## Textauszug
>>
Können Engel die Kluft überbrücken: zwischen den Rekrutierungsmilieus der Theologie und anderen Subkulturen?
Auf diese Weise können sie womöglich genauso beitragen, eine bisher weitestgehend unüberwundene Kluft zu überbrücken: zwischen den Rekrutierungsmilieus von Theologie (und Kirche) und den übrigen Milieus und Subkulturen unserer Gesellschaft.
Über soziale Eigenwelten hinweg und auf Augenhöhe nach Gott forschen
Eine Überbrückung dieser Distanz ist für viele Theologinnen und Theologen zunehmend ein Anliegen. Dabei handeln sie durchaus aus Eigeninteresse. Denn sie wollen gemeinsam mit den Menschen ihrer Zeit auf Augenhöhe nach Gott fragen: um Neues, bisher Unbekanntes oder Vergessenes über Gott, seine Offenbarung und sein Evangelium zu lernen.
Sich mit unterschiedlichsten Menschen über Gott auszutauschen ist ein kooperatives Forschungsprojekt, das von vielerlei Asymmetrien gekennzeichnet ist.
<<
## Quelldaten
>>
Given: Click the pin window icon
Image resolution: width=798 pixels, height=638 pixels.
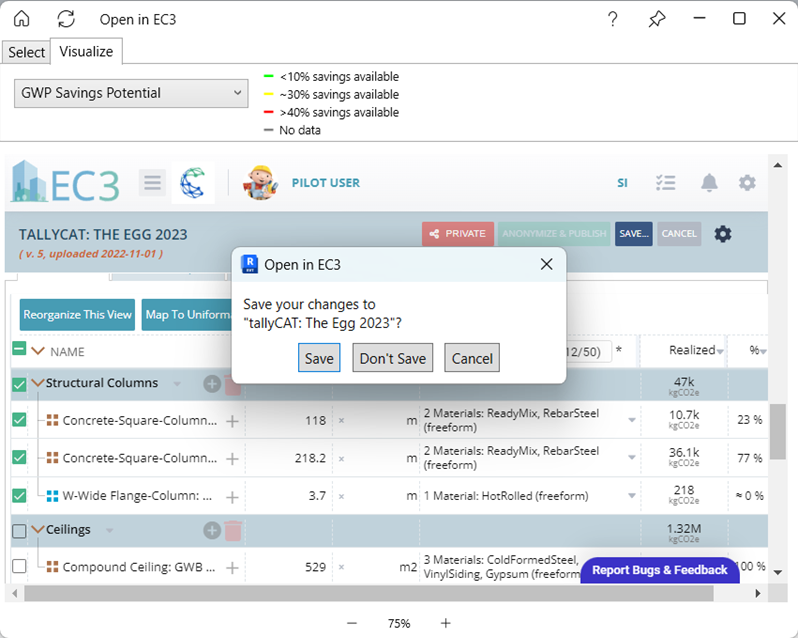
<<
## Auftrag 1
Laut dem Textauszug über Engel und Theologie liegt vielen Theologinnen und Theologen daran, die Distanz zu überbrücken. Erläutere, welchen Grund der Textauszug dafür nennt.
## Auftrag 2
Beantworte anhand des Textauszugs über Engel und Theologie folgende Fragen:
(a) Zwischen welchen Milieus liegt die bisher weitestgehend unüberwundene Kluft?
(b) Worüber wollen Theologinnen und Theologen Neues, Unbekanntes oder Vergessenes lernen?
(c) Wie wird der Austausch mit unterschiedlichsten Menschen über Gott bezeichnet?
## Auftrag 3
Führe den Textauszug über Engel und Theologie nach seinem letzten Satz mit einigen weiteren Sätzen fort.

## Antwort 1
Sie handeln aus Eigeninteresse. Sie wollen gemeinsam mit den Menschen ihrer Zeit auf Augenhöhe nach Gott fragen. Dabei möchten sie Neues, bisher Unbekanntes oder Vergessenes über Gott, seine Offenbarung und sein Evangelium lernen.

## Antwort 2
(a) Die Kluft liegt zwischen den Rekrutierungsmilieus von Theologie (und Kirche) und den übrigen Milieus und Subkulturen unserer Gesellschaft.
(b) Sie wollen über Gott, seine Offenbarung und sein Evangelium lernen.
(c) Er wird als kooperatives Forschungsprojekt bezeichnet, das von vielerlei Asymmetrien gekennzeichnet ist.

## Antwort 3
Wer sich mit den unterschiedlichsten Menschen über Gott und mögliche Erfahrungen seiner Präsenz austauschen möchte, beabsichtigt genau betrachtet ein kooperatives Forschungsprojekt, das von vielerlei Asymmetrien und einem äußerst geringem Konsens gekennzeichnet ist. Asymmetrisch ist besonders die Verteilung von Deutungshoheit und Sprachfähigkeit in Hinblick auf religiöse Semantiken, Motivfelder und Problemkonstellationen.
Konsens besteht in einem solchen kooperativen Forschungssetting meistens nicht einmal über Ziel und Zweck der Kooperation. Mehr und Neues über Gott, seine Offenbarung und sein Evangelium zu lernen ist das Ziel professioneller Theologinnen und Theologen. Die meisten Menschen tangiert eine derartige Zielsetzung, wenn überhaupt, nur peripher.
Ziel muss sein, dass keine Seite der anderen ihre Ziele, Sprache oder Sicht auf die Dinge aufzunötigen braucht.
Für das Gelingen eines Forschungsprojekts ist es allerdings überhaupt nicht notwendig, dass zwischen den verschiedenen Kooperationspartnerinnen und -partnern ein Konsens darüber bestehet, was der Zweck der Kooperation ist und wie es um das jeweilige Verhältnis der einzelnen Akteure zum Forschungsgegenstand steht.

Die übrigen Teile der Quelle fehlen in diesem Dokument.